The pilot episode, which was filmed in Dallas and airs at 8 p.m. Wednesday, then poses some provocative questions:
What will Pritchard do with a second chance at life, a second chance at youth? Will he try to reconnect with his estranged son, a dedicated FBI agent? Will he try to become a better man and embrace a new sense of purpose?
Or will he carry on as the same good-for-nothing so-and-so he was the first time around?
“It’s an interesting character cocktail,” says actor Rob Kazinsky, who stars as Pritchard Version 2.0. “And this is more than just your typical genre show. There are procedural aspects to it, although the show isn’t as simple as solving a crime every week.
“We’re also dealing with familial strife and a man’s struggle with his own demons. He was a bad father, a bad sheriff, a bad man. He was close to irredeemable. And now that he’s got this second chance, he’s not sure he even wants to be a better person.
“What does a guy like that do with an opportunity like this? What does he do with the rather extraordinary abilities he now has? It will be interesting to find out.”
That said, there was another ingredient to Second Chance that Kazinsky, a 32-year-old from England, found even more intriguing: that would be the show’s depiction of an invasive surveillance culture that, frighteningly, might not be far removed from reality.
Seems the brother-and-sister team of scientists who bring Pritchard back made their fortune as founders of a social networking empire called Lookinglass. Now they can exploit their invention to peek into anyone’s private life.
A TV series premise doesn’t get any timelier than that, Kazinsky says.

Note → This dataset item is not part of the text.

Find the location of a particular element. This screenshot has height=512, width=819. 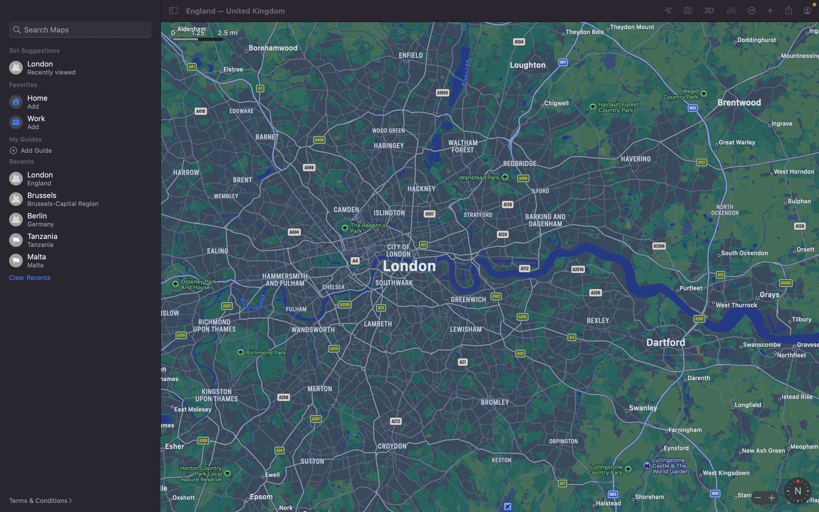

Incorporate a fresh work site is located at coordinates (82, 122).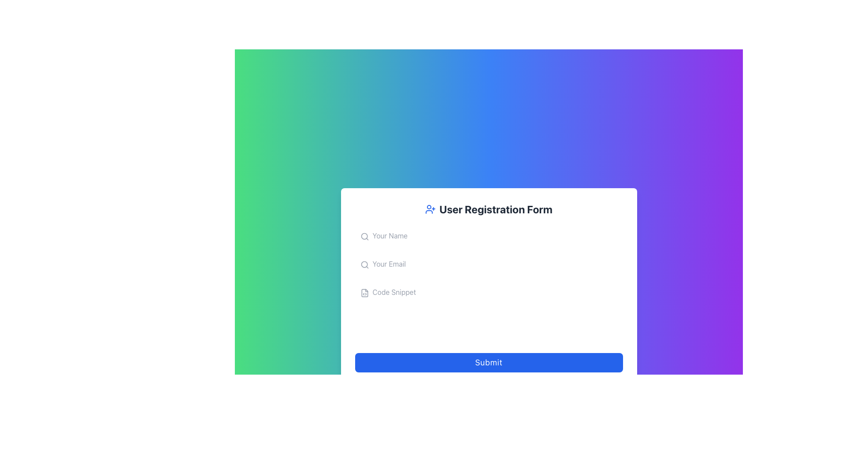 Image resolution: width=846 pixels, height=476 pixels. I want to click on the 'Submit' button with a blue background and white text, so click(488, 362).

“We live in a world of Orwellian fears about an overreaching NSA and Facebook privacy issues,” he notes. “I’m not overly concerned that Big Brother might be watching me, though, because I have nothing to hide.”
Ultimately, Pritchard will decide to use his superherolike abilities to defend the city from evildoers. The scientist duo and their cyber-snooping abilities will prove to be a huge asset to his cause.
Kazinsky is probably best known to American audiences from his one season on True Blood (as Warlow, a faerie/vampire) and from the movie Pacific Rim (as resistance fighter Chuck Hansen).
The entire time I was in Dallas, I didn’t get to see or experience any of the city. I was almost exclusively in Mockingbird Station or going to set, I’m afraid
He spent a month in Dallas last year making the pilot (it was being called Frankenstein Code at that time). Then production of the series moved to Vancouver.
“I’ve got to be honest,” the actor says. “The entire time I was in Dallas, I didn’t get to see or experience any of the city. I was almost exclusively in Mockingbird Station or going to set, I’m afraid.”
Even though he’s only in his 30s, Kazinsky can relate to the wish-fulfillment appeal of getting a second chance at life, especially a second chance in a brand-new body.
“I’ve dealt with health issues of my own over the years,” he says. “I’ve had some fairly severe injuries which have kept me unable to walk for months and months at a time.
“When you get a serious injury, you’re never the same afterward. That’s the worst thing. You can never run as fast after you’ve blown out a knee. As you get older, there’s a slow breaking-down process.
“It’s horrible and, unfortunately, it’s an inevitable part of life.”